Friday night in the Kerrydale Suite at Celtic Park was the venue for the launch of Paul Larkins’s new film, ‘Armageddon’.
Since Paul Larkin first mooted the idea of making the film, he has received the level of abuse normally only reserved for Irish Catholics who have the audacity to manage Celtic Football Club. Not since the days of Monty Python’s ‘Life of Brian’, has a film been the target of so much vitriol from people who hadn’t seen it. As Larkin pointedly remarked before the inaugural showing… “Naebody’s seen it.”
Larkin didn’t go into too much detail but a couple of quotes directed at him and lifted from social media were predictably vile. It doesn’t take much to imagine the flavour of them so I won’t be repeating them here.
For anyone who doesn’t know Paul Larkin’s back catalogue (and there can’t be too many), he’s the guy who didn’t fancy the view from the back of the bus and has been, for the last few years, in the faces of those deemed responsible for trying to keep himself and his fellow travellers firmly in their hindmost seats.
This is his third film, the first two being ‘The Asterisk Years’ and ‘Anyone But Celtic’. Some of the subjects covered by the previous films, also feature in Armageddon but what seems to have changed is a more structured approach to the telling of the story. And the film is all the more enjoyable for it.
There is a maturity in the work that sees a transition from the emotionally charged, anger and frustration of The Asterisk Years, through to a more measured approach to the insidious machinations of the ‘higher echelons’ of Scottish Football Administration and their aquiescent bedfellows.
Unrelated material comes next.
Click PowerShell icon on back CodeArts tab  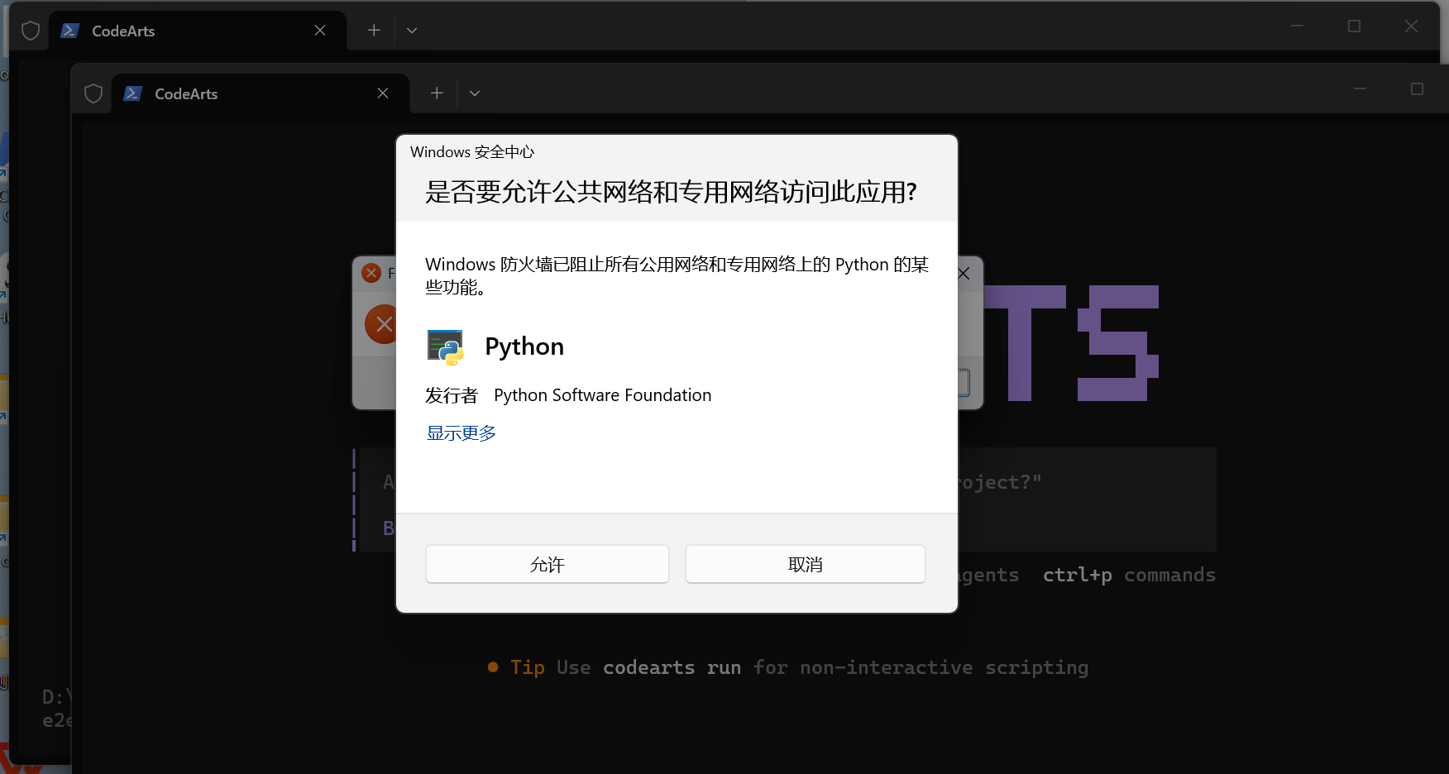click(x=70, y=31)
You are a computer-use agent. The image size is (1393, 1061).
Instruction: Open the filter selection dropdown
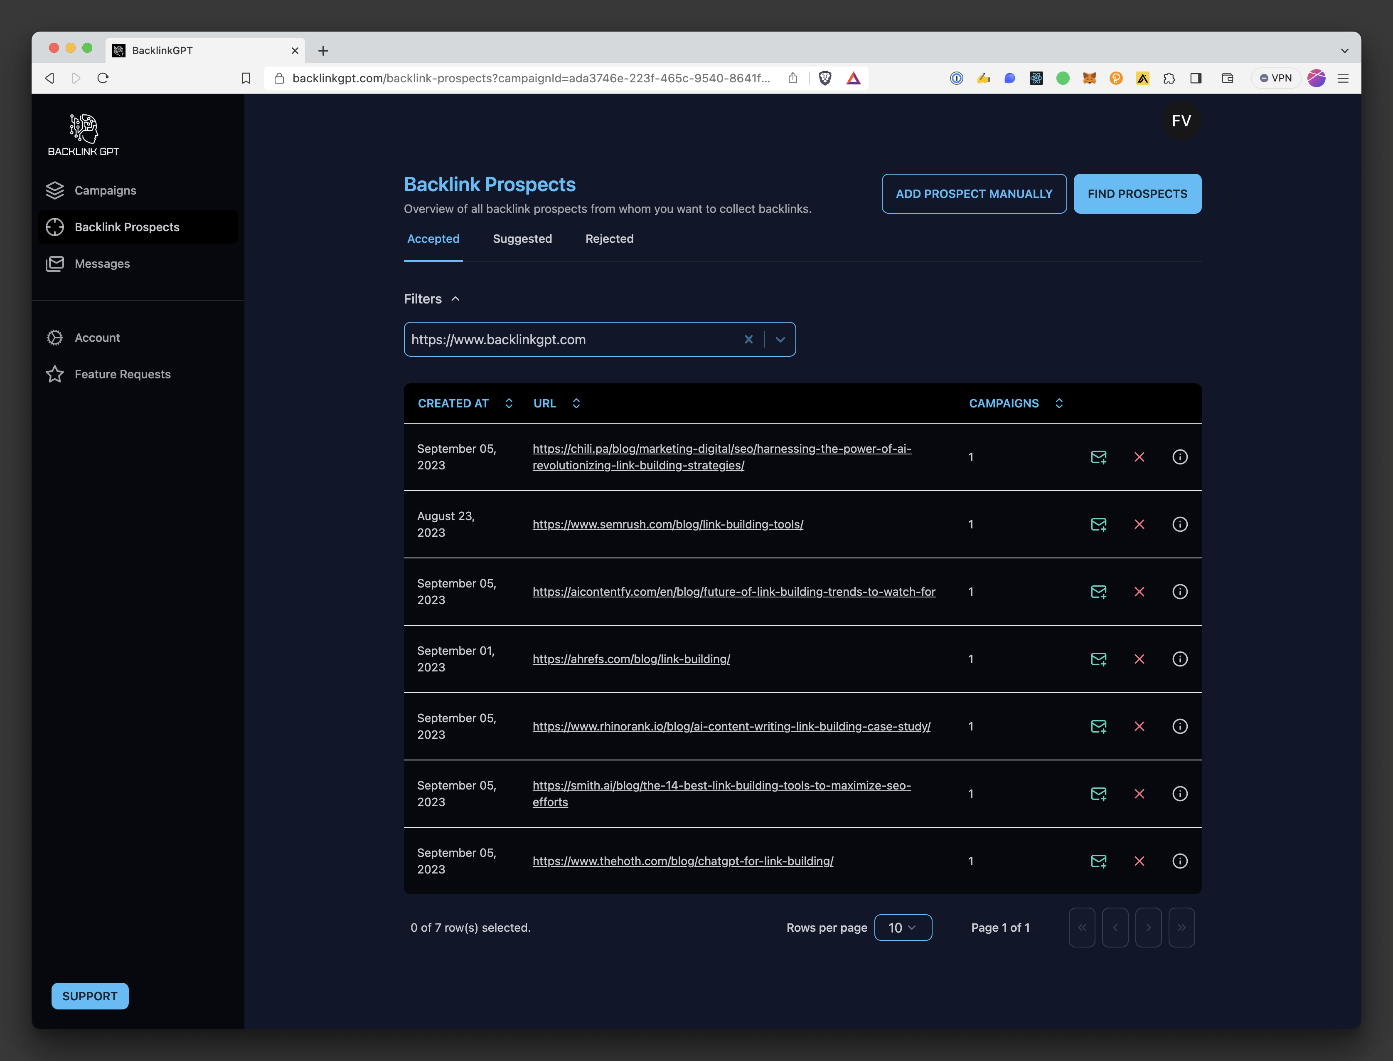[780, 339]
Larkin takes a step back and presents condemnation and celebration in equal measure. The anger is still there but the satisfaction that Celtic won through, despite all the obstacles in their way is tangible in his relaxed commentary which is interspersed throughout the film.
There are strongly held views from contributors to the narrative as laid out, so don’t expect the celebratory mood to completely overwhelm the deep-seated resentment that Celtic fans quite rightly feel about the propping up of the ‘institution’ that is housed at Ibrox (in all it’s incarnations). The shameful introduction of the The Offensive Behaviour at Football and Threatening Communications (Scotland) Act 2012 was also put under the spotlight and the film doesn’t miss any targets and hit the wall. An impassioned analysis of the whole debacle is provided by campaigner for the repeal of the Act, Jeanette Findlay.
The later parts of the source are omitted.